PROBLEM DETAILS: List every line in the entries below that contains the string "pyautogui", matching case exactly.

*** Block opens ***

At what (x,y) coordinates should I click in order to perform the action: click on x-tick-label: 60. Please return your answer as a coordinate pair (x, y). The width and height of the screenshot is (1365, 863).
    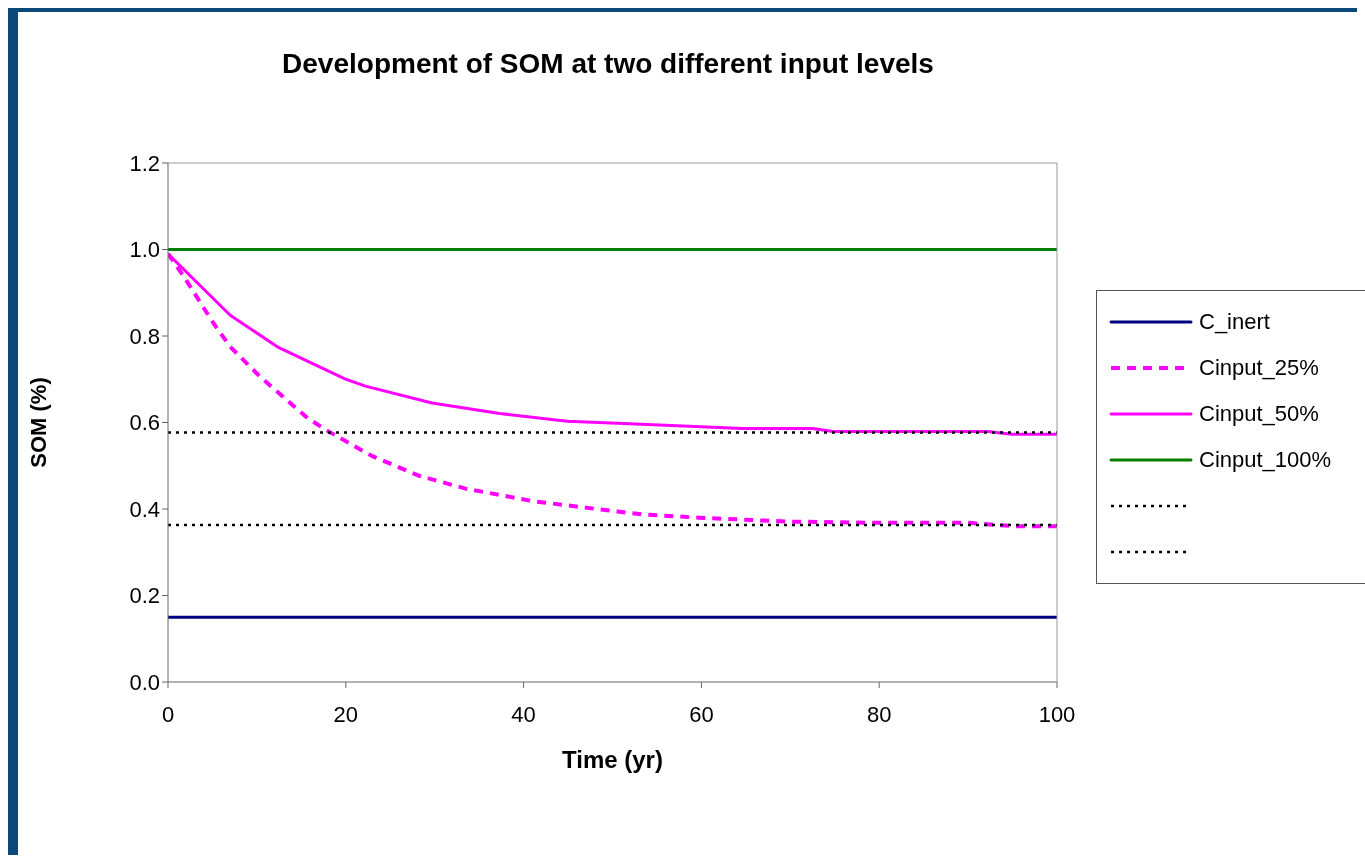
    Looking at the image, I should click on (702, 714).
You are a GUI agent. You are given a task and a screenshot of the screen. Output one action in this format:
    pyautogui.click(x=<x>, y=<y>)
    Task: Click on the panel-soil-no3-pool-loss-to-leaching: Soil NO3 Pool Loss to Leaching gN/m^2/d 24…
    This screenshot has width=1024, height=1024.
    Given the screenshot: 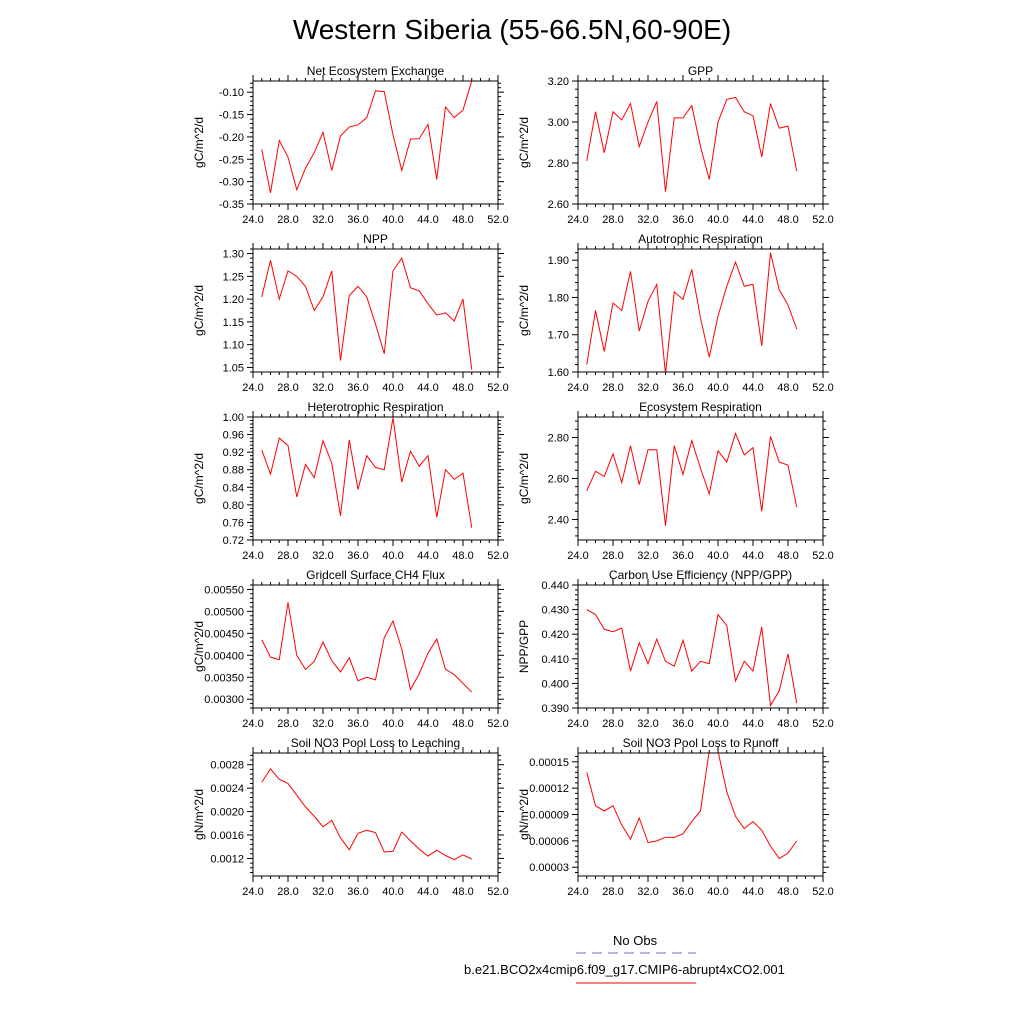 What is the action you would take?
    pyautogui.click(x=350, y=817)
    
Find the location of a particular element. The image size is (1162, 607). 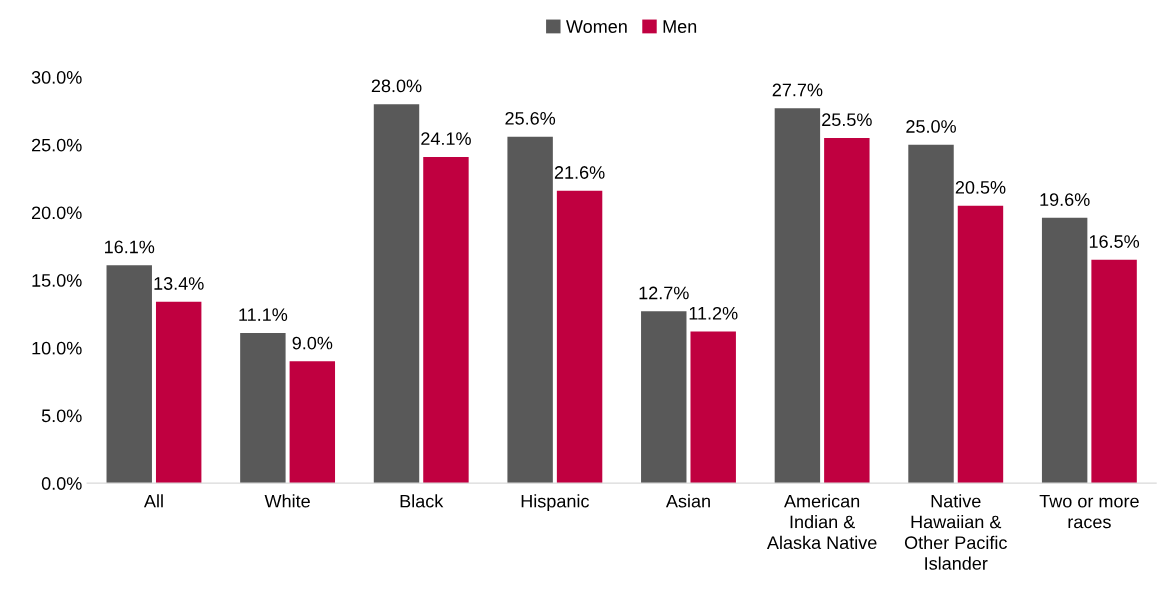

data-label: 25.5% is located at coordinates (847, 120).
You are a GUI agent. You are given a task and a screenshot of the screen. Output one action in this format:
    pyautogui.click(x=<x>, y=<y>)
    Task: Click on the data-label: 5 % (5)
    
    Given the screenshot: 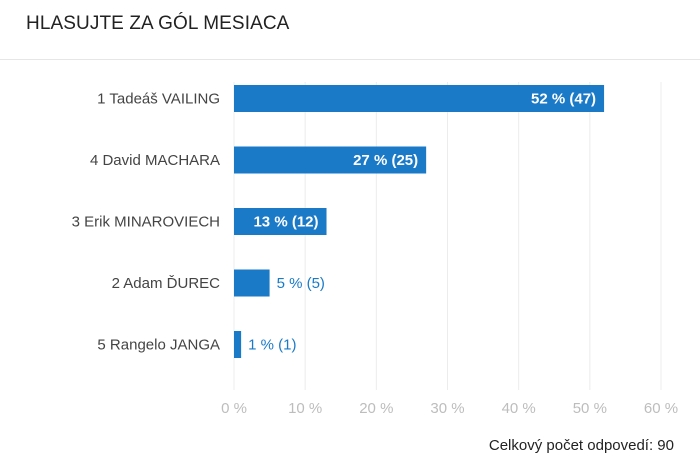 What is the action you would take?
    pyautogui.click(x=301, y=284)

*** Block closes ***

EXERCISE OUTPUT:
    pyautogui.click(x=<x>, y=<y>)
    pyautogui.click(x=350, y=817)
    pyautogui.click(x=<x>, y=<y>)
    pyautogui.click(x=301, y=284)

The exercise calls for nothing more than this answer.